Can someone point me in the right direction for exploring some of these advanced “material parameter collections” mentioned? So far, I’ve found some intro tutorials on materials but I don’t know how to find some of the more advanced techniques. What are some good resources? Books or links, anything is helpful. Similarly, how can I find out more about some of these concepts in C++ (about accessing vertices directly and/or creating meshes dynamically)?

Thanks so much for the info!

You have a lot of control. You can almost get the full functionality of pixel shaders using custom code in the material editor. For example, this is basically a post processing effect.

If you know webgl, translating glsl to hlsl shouldn’t be too difficult for you.

Here’s a method to draw point clouds using particles, read the whole thread because I added some corrections.

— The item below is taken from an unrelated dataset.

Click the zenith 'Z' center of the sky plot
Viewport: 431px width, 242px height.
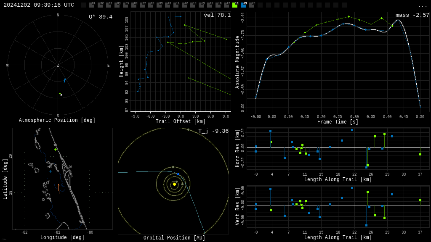coord(58,65)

Thank you very much xnihil0zer0 and all, this has all been very helpful! I feel more confident moving forward now. It is extremely encouraging to hear that I can get nearly the full functionality of pixel shaders in the material editor.

The question I’m struck with is why so many of the games I’m seeing produced by UE4 are based in photorealism and a lot of the more abstract notions of “game” that I’m most interested in are being explored in Unity (like this one)? Is it because more people use Unity (for now, because of how the pricing structure used to be until recently)? Is it because UnityScript provides an easier access point than C++?

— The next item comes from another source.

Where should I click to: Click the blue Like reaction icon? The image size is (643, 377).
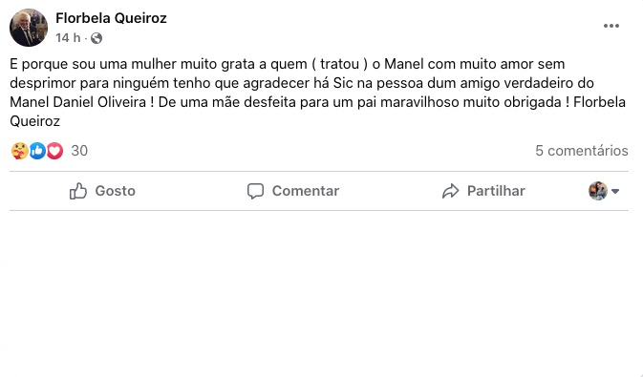[x=37, y=151]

It’s a bit of a self-fulfilling prophecy : if the engine has the reputation of doing photorealism, people who want to do something else will go to another tool, and so on. I’ve seen a lot of people trash UE4 before it was even released because they didn’t like the style of UE3 games like UT3 or Gears (blurry, greasy textures ?) and they thought the engine was responsible. Reputation can do a lot of things. As far as stylized goes, one of the demos in UE is already showing that it’s not limited to photorealistic stuff. Like all modern engines, the rendering is very flexible.

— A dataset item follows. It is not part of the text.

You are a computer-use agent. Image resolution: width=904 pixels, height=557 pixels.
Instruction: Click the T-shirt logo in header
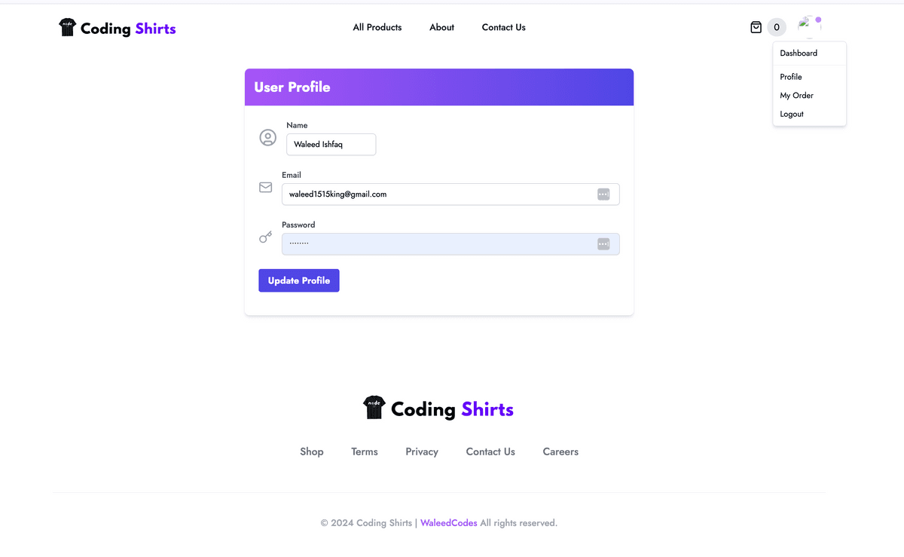coord(68,28)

The one thing I would say about effects and complex post-processing is that doing it in UE can be tedious, and somewhat limited compared to a hand-written shader. It’s never an issue on typical materials, but post-processing can be frustrating sometimes.

Thank you Gwenn! So many of the games that are highly stylized in the ways that I want (like Panoramical above) are done in Unity. Is it your belief that people can do all that and more with UE4? I’m just really triyng to see where each engine’s limitations and strengths are and leverage that against what I need it for. Can you provide a bit of detail about what is frustrating with post-processing? What can be easily done, what not so easily done? What is it good for, and what might I want to look elsewhere to achieve?

I appreciate the insight, it’s helping me a ton so far!

I’m also beginning to understand that for the types of things I want to do, I won’t be able to rely on Blueprint exclusively, and I’ll need to write C++ so that I can roll some of my own solutions. How difficult might this be for a JavaScript programmer like myself but who only has minimal C++ or graphics programming experience? Are there any resources people might recommend for learning what I need to learn (books or tutorials)?

Also, how much C++ knowledge would I need in UE4 to do the kinds of things I’m talking about here vs C# knowledge in Unity? I’m wondering what the level of access is like for each engine considering what I want to do.